I've been ignoring the state of The Hovel, dear readers. The previous two-and-a-half years' worth of neglect have finally registered in my little pea-brain. Last week I looked at the cobwebs hanging in the corners, the filth collecting under furniture, the fossilized cat puke, the unfinished paint job in the bathroom, the dirty wood floors, the dust collecting on the baseboards, and the broken lathing on the deck, and I thought, "This place really looks like shit!" So I'm committed to tackling my home improvement list over the next several weeks. Soon my home will be tolerable to visitors! The thing I hate about these kinds of projects is the inevitability of the Pandora's Box flipping open once a task is started. For instance, this weekend I decided to do the paint in the bathroom. The water-damaged wall from last spring had been repaired, so a simple fresh coat of paint was needed to make it look decent. Hahahahahah! I'm so naive. Instead of just slappin' some paint on there, I needed to spackle, sand, wipe down, prime, mask-off, THEN PAINT. What a pain in the ass. No wonder I chose to live in squalor. Anyway, it's been painted and I'm very pleased with the result. Perhaps when my family shows up for Thanksgiving-- five months from now-- I won't be embarrassed to let them in.

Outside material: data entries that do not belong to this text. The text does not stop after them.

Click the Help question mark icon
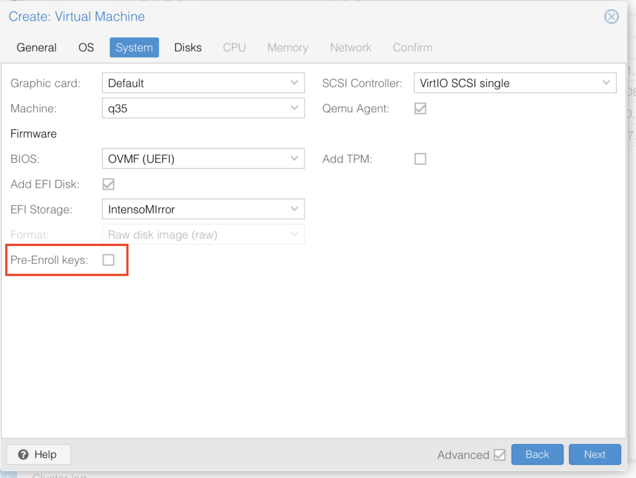 [x=24, y=454]
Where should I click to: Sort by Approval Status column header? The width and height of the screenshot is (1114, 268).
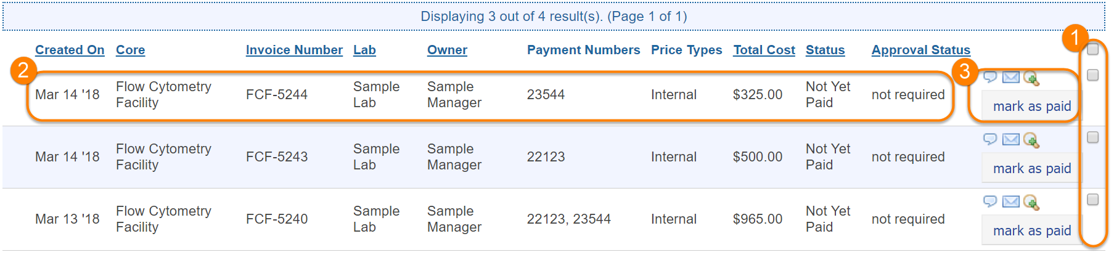(920, 50)
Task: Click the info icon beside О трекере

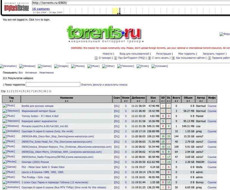Action: click(x=96, y=58)
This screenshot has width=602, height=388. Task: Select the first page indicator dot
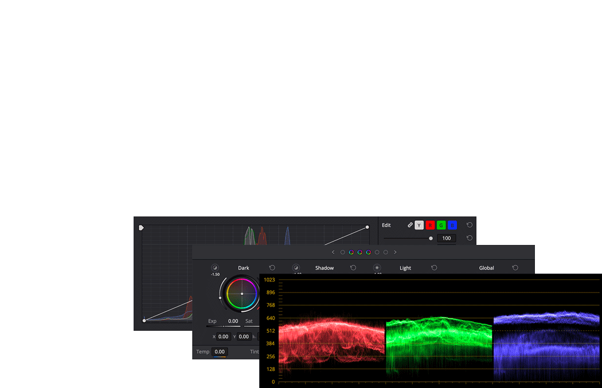point(343,252)
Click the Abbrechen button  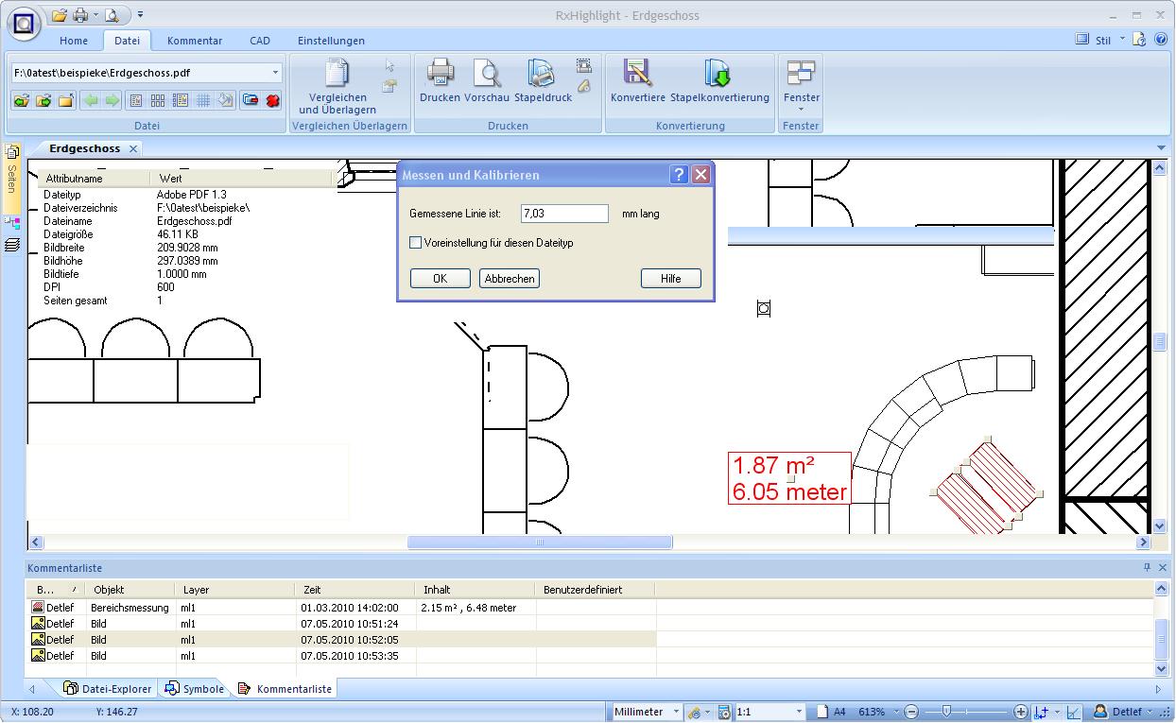[509, 278]
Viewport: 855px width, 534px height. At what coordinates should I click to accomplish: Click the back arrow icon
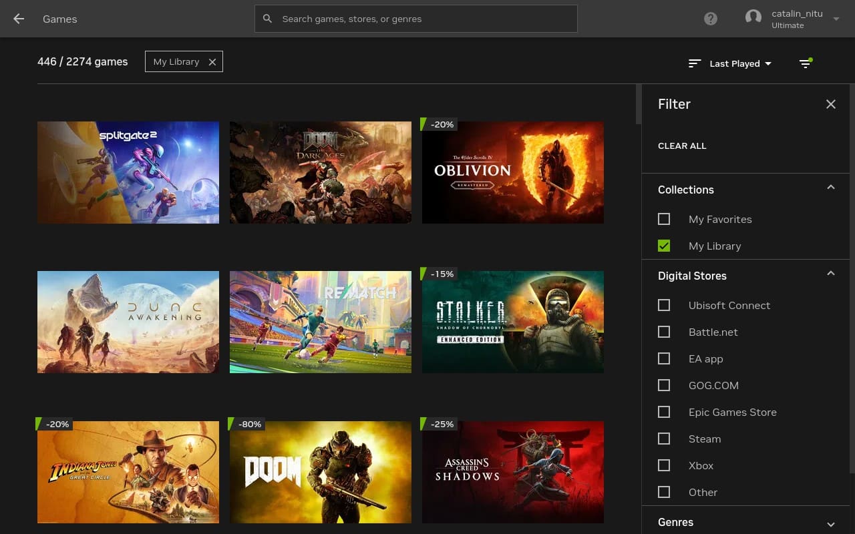pos(19,19)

The Brunette thinks that GWH isn't stalking me; rather, he's a socially inept person who happens to like me a lot. I think this may be the case, as the last couple of weeks he has been seen rarely around my office, nor has he been found skulking around places I happen to be. I can tell you that this is a relief.

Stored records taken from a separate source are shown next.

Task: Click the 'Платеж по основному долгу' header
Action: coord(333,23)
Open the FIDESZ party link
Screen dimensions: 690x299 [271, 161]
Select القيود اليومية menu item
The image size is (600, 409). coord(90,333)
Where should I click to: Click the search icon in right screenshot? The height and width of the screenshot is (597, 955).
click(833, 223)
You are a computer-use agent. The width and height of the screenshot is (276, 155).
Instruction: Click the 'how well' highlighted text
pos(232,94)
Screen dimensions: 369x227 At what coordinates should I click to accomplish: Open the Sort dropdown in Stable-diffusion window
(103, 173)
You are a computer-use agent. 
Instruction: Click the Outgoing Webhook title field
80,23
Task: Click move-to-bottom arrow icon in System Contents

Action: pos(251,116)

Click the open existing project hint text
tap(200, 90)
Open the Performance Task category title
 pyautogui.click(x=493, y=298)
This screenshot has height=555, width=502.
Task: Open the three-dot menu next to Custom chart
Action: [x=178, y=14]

I have a "date" this weekend with a friend of a friend.

His name is Tim, like Tim the Enchanter in The Holy Grail, but instead of a wand, he has a cane. Apparently he suffered some kind of injury and needs the cane to help him get around. We will be taking a ride on his Harley this Saturday, then have dinner afterward. I hate blind dates, but I will tell you that I've spoken to Tim on the phone and he does sound like a nice guy. We'll see how it goes. If it's anything like the blind dates I've had in the past, I'll be sitting right here afterward, sharing some horrifying tale with you.

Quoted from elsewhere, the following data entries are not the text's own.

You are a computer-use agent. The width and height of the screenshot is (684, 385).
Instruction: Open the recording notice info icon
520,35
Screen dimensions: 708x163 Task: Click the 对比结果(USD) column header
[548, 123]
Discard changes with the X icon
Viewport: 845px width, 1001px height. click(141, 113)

Okay. That's my update and I'm sticking to it.


Anonymous said...

Tim: There are some who call me... Tim.

Follow. But. Follow only if ye be men of valour, for the entrance to this cave is guarded by a creature so foul, so cruel that no man yet has fought with it and lived. Bones of full fifty men lie strewn about its lair. So, brave knights, if you do doubt your courage or your strength, come no further, for death awaits you all with nasty, big, pointy teeth.

T-Bone: What an eccentric performance.

The Scarlet Pervygirl said...

Is this "friend of a friend" a snarky diagnostician at a prominent New Jersey teaching hospital with a Vicodin problem and considerable sexual tension with practically everyone around him due to the fact that he is played by an excellent British comedy actor? If so, can I get in on that?

I wish you luck on both your home-improvement projects and your date. I can't wait to hear how they go.